I huffed out a small laugh, shaking my head in amusement as I rose to stand. “Tucker.”

“You haven't been released yet. While you're still inside this building, you're under my watch and my rule. I can call you whatever the hell I want. Think of yourself as my bitch boy.”

“Why you gotta be like this, Taylor? You got daddy issues?” I spoke quietly, my lips twitching as I sauntered closer.

“I've got Drew Fucker issues.”

“Tucker,” I reminded him quietly.

“Fucker.”

“Your wife? I already did.”

It took a few seconds for the insult to filter through the walls of his thick head, but when it hit, his eyes popped and he clenched his teeth together in anger. It amused me more than I wanted to admit. I enjoyed nothing more than watching him turn from white to pink to red, then to fucking purple. A big man he might have been, but everyone inside knew about his family. We all knew about his ex-playboy wife and his two daughters. We all knew that one word against them and it usually resulted in a metal pole being smashed across the back of our knees—but he couldn’t do that inside the release room, and we both knew it. There were too many cameras and not enough dark corners. I was at an advantage for the first time in years. That feeling of power returned to me like an old friend I hadn't acknowledged in far too long. I'd missed it.

Lifting the waist of my jeans up, I ran a hand through the side of my overgrown brown hair and stepped up to him, my smirk growing bigger as I lowered my voice and ducked my head to look up into his big, old, beady eyes.

“Or was that your daughter? I can’t remember. They look alike, don't they? I should look them up once I’m outta here… maybe hit up the missing piece with baby girl number tw—”
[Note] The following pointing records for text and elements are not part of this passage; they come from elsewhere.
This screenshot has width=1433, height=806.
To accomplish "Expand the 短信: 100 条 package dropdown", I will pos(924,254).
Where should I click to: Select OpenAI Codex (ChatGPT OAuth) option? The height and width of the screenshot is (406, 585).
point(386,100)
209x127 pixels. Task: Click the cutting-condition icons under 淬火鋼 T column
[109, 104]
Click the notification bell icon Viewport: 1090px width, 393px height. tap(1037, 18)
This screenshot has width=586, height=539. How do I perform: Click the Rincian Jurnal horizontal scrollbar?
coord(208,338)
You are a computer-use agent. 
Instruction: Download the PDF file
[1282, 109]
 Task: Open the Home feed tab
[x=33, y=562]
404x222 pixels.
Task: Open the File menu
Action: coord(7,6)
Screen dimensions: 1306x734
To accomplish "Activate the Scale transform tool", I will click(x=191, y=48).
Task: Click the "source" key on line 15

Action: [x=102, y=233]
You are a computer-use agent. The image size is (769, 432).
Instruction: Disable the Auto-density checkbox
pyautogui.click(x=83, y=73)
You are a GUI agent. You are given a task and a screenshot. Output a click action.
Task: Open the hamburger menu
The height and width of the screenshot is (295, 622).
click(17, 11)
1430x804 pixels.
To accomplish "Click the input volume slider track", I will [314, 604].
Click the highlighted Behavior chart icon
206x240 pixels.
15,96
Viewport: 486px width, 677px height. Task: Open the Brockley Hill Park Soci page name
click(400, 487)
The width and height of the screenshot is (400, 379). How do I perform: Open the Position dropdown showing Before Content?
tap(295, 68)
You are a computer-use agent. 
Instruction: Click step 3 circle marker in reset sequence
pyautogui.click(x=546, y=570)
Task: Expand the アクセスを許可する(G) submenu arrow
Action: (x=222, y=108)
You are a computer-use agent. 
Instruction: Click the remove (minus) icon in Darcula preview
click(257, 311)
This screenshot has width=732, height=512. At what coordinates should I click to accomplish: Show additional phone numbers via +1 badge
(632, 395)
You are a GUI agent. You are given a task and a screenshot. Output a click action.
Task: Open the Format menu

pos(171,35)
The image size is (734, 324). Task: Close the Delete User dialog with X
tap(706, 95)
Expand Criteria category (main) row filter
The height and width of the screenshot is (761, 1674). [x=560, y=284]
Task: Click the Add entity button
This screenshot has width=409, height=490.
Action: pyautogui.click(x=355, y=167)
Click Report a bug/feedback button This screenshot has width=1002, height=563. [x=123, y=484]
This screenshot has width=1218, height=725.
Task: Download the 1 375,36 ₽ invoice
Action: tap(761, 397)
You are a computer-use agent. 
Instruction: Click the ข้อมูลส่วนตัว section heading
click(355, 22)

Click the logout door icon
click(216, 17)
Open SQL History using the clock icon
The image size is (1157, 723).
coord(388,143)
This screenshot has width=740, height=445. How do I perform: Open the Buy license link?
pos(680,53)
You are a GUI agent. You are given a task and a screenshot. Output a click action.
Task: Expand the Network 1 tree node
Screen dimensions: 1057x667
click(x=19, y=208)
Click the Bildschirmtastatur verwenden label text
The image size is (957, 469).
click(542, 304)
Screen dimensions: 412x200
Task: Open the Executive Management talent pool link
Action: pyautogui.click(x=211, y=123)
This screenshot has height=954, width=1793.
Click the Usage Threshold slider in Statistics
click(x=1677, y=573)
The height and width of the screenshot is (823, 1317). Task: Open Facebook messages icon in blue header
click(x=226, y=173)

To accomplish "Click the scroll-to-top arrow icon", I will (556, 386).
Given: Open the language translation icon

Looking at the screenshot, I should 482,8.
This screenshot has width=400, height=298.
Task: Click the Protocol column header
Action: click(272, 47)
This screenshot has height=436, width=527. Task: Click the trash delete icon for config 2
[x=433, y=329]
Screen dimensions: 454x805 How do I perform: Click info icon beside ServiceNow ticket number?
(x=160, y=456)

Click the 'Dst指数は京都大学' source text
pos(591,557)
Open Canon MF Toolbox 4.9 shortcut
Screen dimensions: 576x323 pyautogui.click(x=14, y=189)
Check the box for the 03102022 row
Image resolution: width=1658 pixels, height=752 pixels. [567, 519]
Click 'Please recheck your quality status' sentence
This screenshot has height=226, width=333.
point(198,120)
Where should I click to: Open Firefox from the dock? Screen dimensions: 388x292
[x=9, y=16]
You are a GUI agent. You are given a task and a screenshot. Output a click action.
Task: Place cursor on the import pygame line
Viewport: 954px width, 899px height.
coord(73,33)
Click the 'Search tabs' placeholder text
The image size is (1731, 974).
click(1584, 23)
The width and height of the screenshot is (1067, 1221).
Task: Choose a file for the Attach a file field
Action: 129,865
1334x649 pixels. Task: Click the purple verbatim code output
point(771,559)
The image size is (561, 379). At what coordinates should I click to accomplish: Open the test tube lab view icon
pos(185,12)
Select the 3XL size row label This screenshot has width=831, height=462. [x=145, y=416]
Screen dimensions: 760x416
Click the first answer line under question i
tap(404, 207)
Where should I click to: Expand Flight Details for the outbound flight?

I heard his fist flying through the air before I felt it across my jaw. The metallic taste of blood immediately filled my mouth, and that blessed white noise rang in my ears as my head whipped to the side. I had to hand it to the guy, he knew how to make his shot count. Every part of my face froze as the pain spread out through my senses like some junkie had injected the best drug on the planet into my eyeballs. It was abeautiful state of numbness that I had craved since I was old enough to remember. The injuries were never what I struggled with. Not one little bit.

Not retaliating was where I faltered the most.